Bartlett, a Democrat, said his office is looking into the McCrory complaint now because he wanted it complete before candidate filing for the governor’s race starts in early 2012. McCrory is the likely Republican Party nominee.
“We want to get it over with so it doesn’t look like ... it’s following up on the Perdue thing because it’s not,” Bartlett said.
The April 2010 complaints were filed by Andrew Whalen, a Democratic operative who at the time served as executive director for the state Democratic Party. The timing of the complaints themselves also raises questions, coming about 18 months after Perdue won the 2008 campaign but amid former Democratic Gov. Mike Easley’s legal troubles.
In the first complaint, filed April 29, 2010, Whalen alleges that McCrory’s 2008 campaign and the Republican Governor’s Association illegally coordinated fundraising and expenditure efforts. The detailed filing suggested McCrory campaign manager Richard Hudson, who is now running for Congress, and his now-wife, Renee Howell, worked to raise money for the RGA’s political action committee.
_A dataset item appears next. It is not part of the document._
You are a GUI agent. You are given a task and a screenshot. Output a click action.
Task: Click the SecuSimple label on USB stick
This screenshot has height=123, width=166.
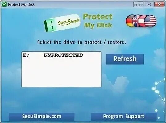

State law mandates that a candidate’s campaign cannot coordinate activities with an independent political group, which can raise unlimited sums.
Hudson formally joined the McCrory campaign in May 2008, a month after the RGA committee was formed. But the complaint linked about a dozen of the RGA committee’s first donors – none of whom had ever contributed to a North Carolina political race – to Hudson and his wife through their connections in Washington, where they worked for congressmen.
In the second complaint, filed April 30, 2010, Whalen asserts that McCrory’s 2008 campaign bundled contributions from employees at a number of corporations. Bundling is not illegal – and is widely practiced in politics – but the law says donors cannot give money in the name of another person. Whalen asked the elections board to investigate to determine whether this occurred.
Reached Friday, Whalen said he is disappointed it took so long for them to investigate. But he still hopes the elections board “does its due diligence and conducts an actual investigation. The results will speak for themselves.”
Bartlett said the complaint “has always been on our list of things to do” but other complaints took precedent because they were more serious.
He expects investigators will complete the inquiry in the next couple weeks and present the findings to the State Board of Elections at its Dec. 21 meeting.
As a part of the investigation, McCrory contributors are being asked to sign affidavits stating that the contributions did not come from other sources – a move that the McCrory campaign worries will hurt fundraising efforts.
“Who would want to contribute to a campaign if he or she will be investigated, questioned and asked to sign sworn statements simply upon a frivolous and highly partisan complaint filed with the SBOE?” wrote McCrory political consultant Jack Hawke in the letter sent to Bartlett. “We would encourage you to reconsider this method of investigation in the future absent some evidence beyond mere circumstance that a violation has occurred?”
The McCrory campaign also mocked the elections board for not fully investigating the Perdue campaign.
“In light of the recent indictments, we can understand the state board’s embarrassment having passed on an opportunity to hold hearings and fully investigate the Perdue committee and its associates,” Hawke wrote. “But the SBOE should be cautious that it does not overreact.”